--- Task input Enclosed Below ---
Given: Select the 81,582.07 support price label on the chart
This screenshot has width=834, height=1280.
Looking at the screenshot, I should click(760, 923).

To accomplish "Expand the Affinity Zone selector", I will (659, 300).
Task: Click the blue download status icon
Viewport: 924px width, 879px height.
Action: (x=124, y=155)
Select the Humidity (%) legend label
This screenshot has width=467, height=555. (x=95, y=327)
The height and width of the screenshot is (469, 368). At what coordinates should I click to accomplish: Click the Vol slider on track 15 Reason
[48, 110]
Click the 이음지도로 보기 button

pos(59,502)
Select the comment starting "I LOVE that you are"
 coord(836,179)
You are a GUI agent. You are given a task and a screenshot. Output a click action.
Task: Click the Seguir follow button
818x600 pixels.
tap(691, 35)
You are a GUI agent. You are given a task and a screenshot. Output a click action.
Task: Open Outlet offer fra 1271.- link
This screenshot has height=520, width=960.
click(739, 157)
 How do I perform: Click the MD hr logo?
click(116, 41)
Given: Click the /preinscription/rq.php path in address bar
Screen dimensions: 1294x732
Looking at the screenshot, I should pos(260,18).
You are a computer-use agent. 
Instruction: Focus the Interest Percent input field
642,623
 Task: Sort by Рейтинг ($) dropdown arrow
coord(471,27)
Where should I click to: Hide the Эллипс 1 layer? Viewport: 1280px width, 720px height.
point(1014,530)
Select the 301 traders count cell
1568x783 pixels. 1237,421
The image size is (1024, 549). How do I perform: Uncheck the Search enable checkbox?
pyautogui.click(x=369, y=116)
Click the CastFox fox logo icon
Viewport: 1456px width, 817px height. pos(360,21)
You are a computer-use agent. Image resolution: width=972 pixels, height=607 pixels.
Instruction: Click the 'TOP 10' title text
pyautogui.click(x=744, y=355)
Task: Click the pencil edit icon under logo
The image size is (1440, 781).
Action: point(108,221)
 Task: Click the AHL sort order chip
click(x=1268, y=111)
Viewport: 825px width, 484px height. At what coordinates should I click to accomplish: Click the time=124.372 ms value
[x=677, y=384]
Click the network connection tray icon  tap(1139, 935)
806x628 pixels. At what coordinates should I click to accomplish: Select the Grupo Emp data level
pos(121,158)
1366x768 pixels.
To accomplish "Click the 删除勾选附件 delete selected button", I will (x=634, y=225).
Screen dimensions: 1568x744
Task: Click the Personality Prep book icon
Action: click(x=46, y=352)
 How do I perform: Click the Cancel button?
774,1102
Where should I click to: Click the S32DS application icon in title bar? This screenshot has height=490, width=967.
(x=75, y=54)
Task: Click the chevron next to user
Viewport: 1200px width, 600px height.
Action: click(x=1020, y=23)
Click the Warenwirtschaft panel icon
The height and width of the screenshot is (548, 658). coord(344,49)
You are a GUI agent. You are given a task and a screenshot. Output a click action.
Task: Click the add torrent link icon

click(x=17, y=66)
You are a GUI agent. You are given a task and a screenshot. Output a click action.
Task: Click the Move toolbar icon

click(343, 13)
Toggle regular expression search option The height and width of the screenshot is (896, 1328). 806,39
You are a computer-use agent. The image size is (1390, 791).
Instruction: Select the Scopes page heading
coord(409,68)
--- End of Enclosed Task input ---
== Task directions ==
Write out the entries in full, exactly as given.

== Task response ==
Given: Select the 81,582.07 support price label on the chart
This screenshot has width=834, height=1280.
Looking at the screenshot, I should click(760, 923).

To accomplish "Expand the Affinity Zone selector", I will (659, 300).
Task: Click the blue download status icon
Viewport: 924px width, 879px height.
Action: (x=124, y=155)
Select the Humidity (%) legend label
This screenshot has width=467, height=555. (x=95, y=327)
The height and width of the screenshot is (469, 368). At what coordinates should I click to accomplish: Click the Vol slider on track 15 Reason
[48, 110]
Click the 이음지도로 보기 button

pos(59,502)
Select the comment starting "I LOVE that you are"
 coord(836,179)
You are a GUI agent. You are given a task and a screenshot. Output a click action.
Task: Click the Seguir follow button
818x600 pixels.
tap(691, 35)
You are a GUI agent. You are given a task and a screenshot. Output a click action.
Task: Open Outlet offer fra 1271.- link
This screenshot has height=520, width=960.
click(739, 157)
 How do I perform: Click the MD hr logo?
click(116, 41)
Given: Click the /preinscription/rq.php path in address bar
Screen dimensions: 1294x732
Looking at the screenshot, I should pos(260,18).
You are a computer-use agent. 
Instruction: Focus the Interest Percent input field
642,623
 Task: Sort by Рейтинг ($) dropdown arrow
coord(471,27)
Where should I click to: Hide the Эллипс 1 layer? Viewport: 1280px width, 720px height.
point(1014,530)
Select the 301 traders count cell
1568x783 pixels. 1237,421
The image size is (1024, 549). How do I perform: Uncheck the Search enable checkbox?
pyautogui.click(x=369, y=116)
Click the CastFox fox logo icon
Viewport: 1456px width, 817px height. pos(360,21)
You are a computer-use agent. Image resolution: width=972 pixels, height=607 pixels.
Instruction: Click the 'TOP 10' title text
pyautogui.click(x=744, y=355)
Task: Click the pencil edit icon under logo
The image size is (1440, 781).
Action: point(108,221)
 Task: Click the AHL sort order chip
click(x=1268, y=111)
Viewport: 825px width, 484px height. At what coordinates should I click to accomplish: Click the time=124.372 ms value
[x=677, y=384]
Click the network connection tray icon  tap(1139, 935)
806x628 pixels. At what coordinates should I click to accomplish: Select the Grupo Emp data level
pos(121,158)
1366x768 pixels.
To accomplish "Click the 删除勾选附件 delete selected button", I will (x=634, y=225).
Screen dimensions: 1568x744
Task: Click the Personality Prep book icon
Action: click(x=46, y=352)
 How do I perform: Click the Cancel button?
774,1102
Where should I click to: Click the S32DS application icon in title bar? This screenshot has height=490, width=967.
(x=75, y=54)
Task: Click the chevron next to user
Viewport: 1200px width, 600px height.
Action: click(x=1020, y=23)
Click the Warenwirtschaft panel icon
The height and width of the screenshot is (548, 658). coord(344,49)
You are a GUI agent. You are given a task and a screenshot. Output a click action.
Task: Click the add torrent link icon

click(x=17, y=66)
You are a GUI agent. You are given a task and a screenshot. Output a click action.
Task: Click the Move toolbar icon

click(343, 13)
Toggle regular expression search option The height and width of the screenshot is (896, 1328). 806,39
You are a computer-use agent. The image size is (1390, 791).
Instruction: Select the Scopes page heading
coord(409,68)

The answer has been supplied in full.